Work began Monday in Troy to replace a mile-long section of a 111-year-old water main that runs under the streets of Lansingburgh. 

The 33-inch line was on Troy Superintendent of Public Utilities Chris Wheland's radar long before it burst in early 2016. "Two years ago we deemed this line a hazard, it was a risk, because of the age of it, the material it was, and then we put together the application for funding for it. And as the application was being submitted, it happened to break."

That break affected not only Troy residents, but disrupted water services to nearby communities Halfmoon and Waterford. Loss of pressure was noticed as far away as East Greenbush and Rensselaer. The shaky state of Collar City infrastructure troubled Mayor Patrick Madden, then brand new on the job. "It is the pipe that kept us all up at night. It's the one that actually before I assumed office I met with Chris Wheland and he singled out this pipe as the one that scared him the most. So, it's good to replace this, delighted to see it moving along, and for me, I can't get it done soon enough."  Wheland added "This is large pipe, it's difficult to install. We don't wanna have to go back and repair it afterwards, so we want the contractor to do the due dilligence and do it correctly, and we're watchin' him to make sure, helping him out, making sure everything does get done correctly, but the patience form the residents in the area will be greatly appreciated, just so we don't feel pressured or under a rush.

The new 36-inch main is being laid on a route all its own, in part so as not to disturb or endanger the ancient pipe it's replacing. "Northern Drive, which is 125th Street, is going to be the only area where they kind of are next to each other, the old 33-inch line and the new line. And that will be from Fifth Avenue to Eighth Avenue. Other than that, it's a completely separate route. We didn't want to  be digging right next to the old 33-inch the whole way and have another chance of breaching it ourselves."

Once the new line is operational, the old pipe will be filled in... "...just so it doesn't collapse and cause road issues. So we're gonna fill it in with what they call 'flowable fill;' it's a light concrete."

Costs associated with the new 36-inch main are estimated to be in the $3.2 million neighborhood. Wheland says outages have been minimal as crews are striving to impact residents as little as possible. As for the likelihood of future problems:   "We have a map of where all of our breaks have occurred. We have an understanding of when the pipes were installed. It's a matter of trying to correlate those to see where the risk is."

City Council President Carmella Mantello: "The $3.2 million replacement project for the water main in North Lansingburgh is critical to the city of Troy and our neighboring towns and villages.

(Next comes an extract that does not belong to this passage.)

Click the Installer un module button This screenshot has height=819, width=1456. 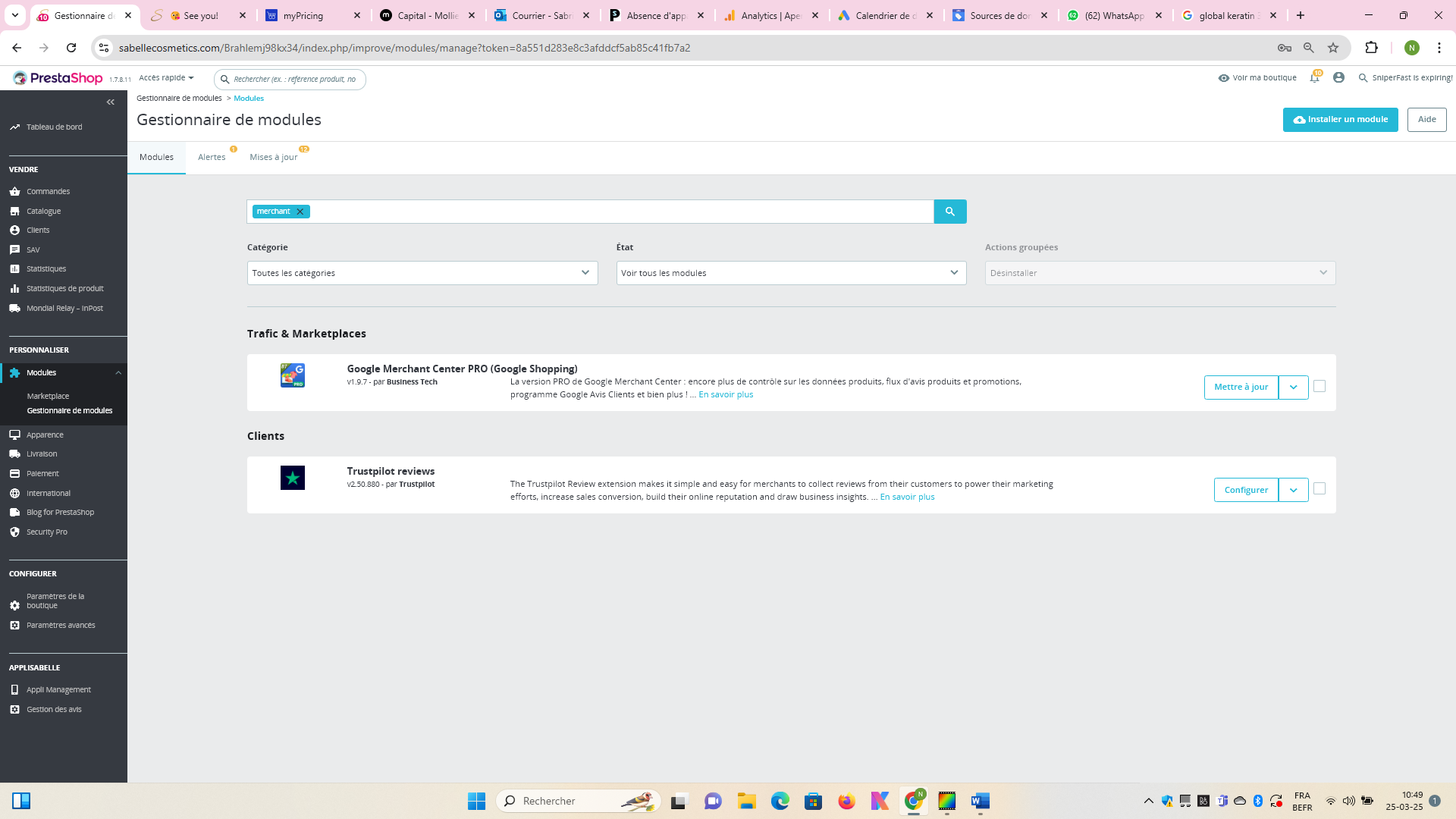tap(1340, 120)
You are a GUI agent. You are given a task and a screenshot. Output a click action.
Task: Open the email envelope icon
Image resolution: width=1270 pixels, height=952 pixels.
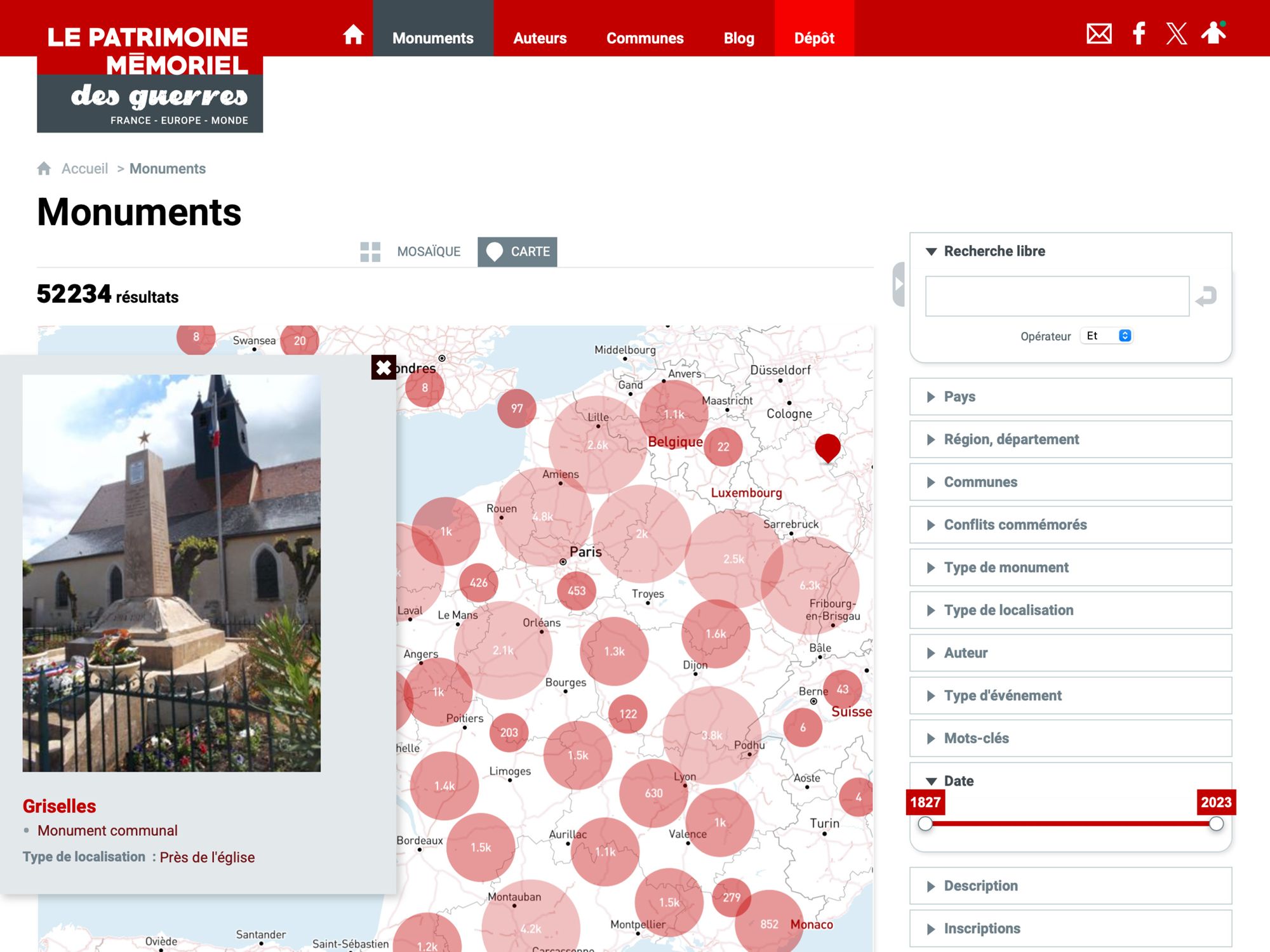pos(1099,34)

We're hopeful on the incoming budget that we'll see more infrastructure dollars for water and sewer as it's critical to public health, public safety and economic development to our city and to cities across upstate."

Officials say approximately 60 percent of the project is being funded by a grant, the rest through a zero-interest loan.  The project is on schedule, expected to be finished by late July or early August.